Study text START

Larry Ray Willis

No. 89
- Positions: Wide receiver, offensive specialist

Personal information
- Born: July 13, 1963 (age 62) Santa Monica, California, U.S.
- Listed height: 5 ft 10 in (1.78 m)
- Listed weight: 170 lb (77 kg)

Career information
- High school: Eaton (Eaton, Ohio)
- College: Fresno State
- NFL draft: 1985: undrafted

Career history
- Denver Broncos (1985); Calgary Stampeders (1986–1989); British Columbia Lions (1990); Edmonton Eskimos (1990); Winnipeg Blue Bombers (1991–1992); Toronto Argonauts (1993); Connecticut Coyotes (1996); New Jersey Red Dogs (1997–1998); Milwaukee Mustangs (1999);

Awards and highlights
- CFL West All-Star (1988); Third-team All-American (1984);
- Stats at ArenaFan.com

= Larry Ray Willis =

American football player (born 1963)

Study text END

**Work request 1**.
Which college does the Larry Ray Willis profile list?
**Work request 2**.
Summarize the Larry Ray Willis profile in two sentences.

Given records START

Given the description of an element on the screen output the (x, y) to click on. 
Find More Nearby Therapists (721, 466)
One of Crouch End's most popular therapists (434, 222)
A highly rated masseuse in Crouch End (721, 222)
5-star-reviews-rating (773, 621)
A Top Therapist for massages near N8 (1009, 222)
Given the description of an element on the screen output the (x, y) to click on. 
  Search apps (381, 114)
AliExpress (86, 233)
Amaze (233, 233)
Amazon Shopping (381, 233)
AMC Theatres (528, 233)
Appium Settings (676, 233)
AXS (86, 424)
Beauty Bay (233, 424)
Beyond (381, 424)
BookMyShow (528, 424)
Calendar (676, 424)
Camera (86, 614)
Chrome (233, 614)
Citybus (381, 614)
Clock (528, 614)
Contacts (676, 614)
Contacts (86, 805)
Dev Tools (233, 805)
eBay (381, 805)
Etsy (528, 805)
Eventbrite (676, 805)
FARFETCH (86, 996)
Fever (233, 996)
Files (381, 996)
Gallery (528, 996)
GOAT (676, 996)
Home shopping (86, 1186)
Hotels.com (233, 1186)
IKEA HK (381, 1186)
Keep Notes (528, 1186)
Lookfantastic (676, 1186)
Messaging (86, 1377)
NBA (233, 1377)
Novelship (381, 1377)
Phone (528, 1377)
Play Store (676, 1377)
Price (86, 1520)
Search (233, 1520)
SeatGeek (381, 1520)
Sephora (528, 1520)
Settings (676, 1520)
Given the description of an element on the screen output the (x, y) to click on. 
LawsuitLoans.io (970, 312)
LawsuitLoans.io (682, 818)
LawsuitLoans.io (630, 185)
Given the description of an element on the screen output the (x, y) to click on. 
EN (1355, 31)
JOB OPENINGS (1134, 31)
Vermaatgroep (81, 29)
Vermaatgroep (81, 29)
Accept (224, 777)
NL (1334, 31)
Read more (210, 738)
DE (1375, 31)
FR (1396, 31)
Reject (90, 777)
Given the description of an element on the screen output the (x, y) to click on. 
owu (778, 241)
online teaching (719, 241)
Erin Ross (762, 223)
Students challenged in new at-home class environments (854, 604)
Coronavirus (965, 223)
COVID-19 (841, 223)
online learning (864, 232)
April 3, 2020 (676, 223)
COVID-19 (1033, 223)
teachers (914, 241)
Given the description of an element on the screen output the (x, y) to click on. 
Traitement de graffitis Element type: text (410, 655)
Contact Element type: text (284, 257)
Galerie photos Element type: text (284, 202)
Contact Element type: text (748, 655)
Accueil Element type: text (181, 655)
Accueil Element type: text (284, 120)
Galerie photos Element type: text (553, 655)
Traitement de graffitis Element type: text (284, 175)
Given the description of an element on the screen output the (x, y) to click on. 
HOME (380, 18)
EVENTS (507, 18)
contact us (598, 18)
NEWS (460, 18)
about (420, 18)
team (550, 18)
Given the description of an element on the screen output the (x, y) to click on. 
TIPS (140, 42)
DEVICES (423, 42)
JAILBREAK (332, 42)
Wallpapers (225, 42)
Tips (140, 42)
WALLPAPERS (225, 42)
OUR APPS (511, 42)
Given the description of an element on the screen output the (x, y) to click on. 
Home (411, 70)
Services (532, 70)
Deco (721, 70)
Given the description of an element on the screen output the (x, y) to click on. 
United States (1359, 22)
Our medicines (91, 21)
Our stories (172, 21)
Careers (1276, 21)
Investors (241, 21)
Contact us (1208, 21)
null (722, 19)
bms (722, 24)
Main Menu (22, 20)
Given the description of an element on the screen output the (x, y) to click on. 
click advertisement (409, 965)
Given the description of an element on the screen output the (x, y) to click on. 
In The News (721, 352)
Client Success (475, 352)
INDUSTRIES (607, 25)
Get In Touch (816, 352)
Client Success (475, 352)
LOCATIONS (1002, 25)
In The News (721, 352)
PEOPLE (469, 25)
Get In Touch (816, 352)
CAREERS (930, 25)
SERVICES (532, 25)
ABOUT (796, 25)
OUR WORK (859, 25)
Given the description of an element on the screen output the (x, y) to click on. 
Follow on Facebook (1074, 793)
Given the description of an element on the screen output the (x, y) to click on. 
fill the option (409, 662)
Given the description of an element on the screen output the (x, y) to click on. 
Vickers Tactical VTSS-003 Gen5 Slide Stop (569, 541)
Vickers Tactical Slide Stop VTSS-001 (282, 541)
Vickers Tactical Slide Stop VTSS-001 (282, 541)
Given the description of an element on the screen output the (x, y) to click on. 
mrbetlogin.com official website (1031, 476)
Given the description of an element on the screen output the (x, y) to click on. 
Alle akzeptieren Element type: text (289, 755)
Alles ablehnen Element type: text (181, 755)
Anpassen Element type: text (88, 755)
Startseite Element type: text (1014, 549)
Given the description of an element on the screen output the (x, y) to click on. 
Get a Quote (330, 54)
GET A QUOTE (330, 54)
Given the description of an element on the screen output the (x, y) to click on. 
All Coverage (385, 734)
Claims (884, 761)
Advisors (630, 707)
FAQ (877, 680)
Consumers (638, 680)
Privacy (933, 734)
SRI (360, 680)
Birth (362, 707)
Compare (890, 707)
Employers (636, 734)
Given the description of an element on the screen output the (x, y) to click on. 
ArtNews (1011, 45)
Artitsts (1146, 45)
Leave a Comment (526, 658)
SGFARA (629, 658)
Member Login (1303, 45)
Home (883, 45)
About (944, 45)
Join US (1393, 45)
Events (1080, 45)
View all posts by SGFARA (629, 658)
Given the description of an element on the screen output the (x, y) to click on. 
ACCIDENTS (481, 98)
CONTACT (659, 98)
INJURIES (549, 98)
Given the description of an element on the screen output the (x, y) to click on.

Given records END

**Task solution 1**.
Fresno State

**Task solution 2**.
Larry Ray Willis is an American football player born July 13, 1963, in Santa Monica, California, who played wide receiver and offensive specialist after attending Fresno State and going undrafted in 1985. He played for teams including the Denver Broncos, Calgary Stampeders, and Toronto Argonauts before finishing with the Milwaukee Mustangs in 1999, and he was named a CFL West All-Star in 1988.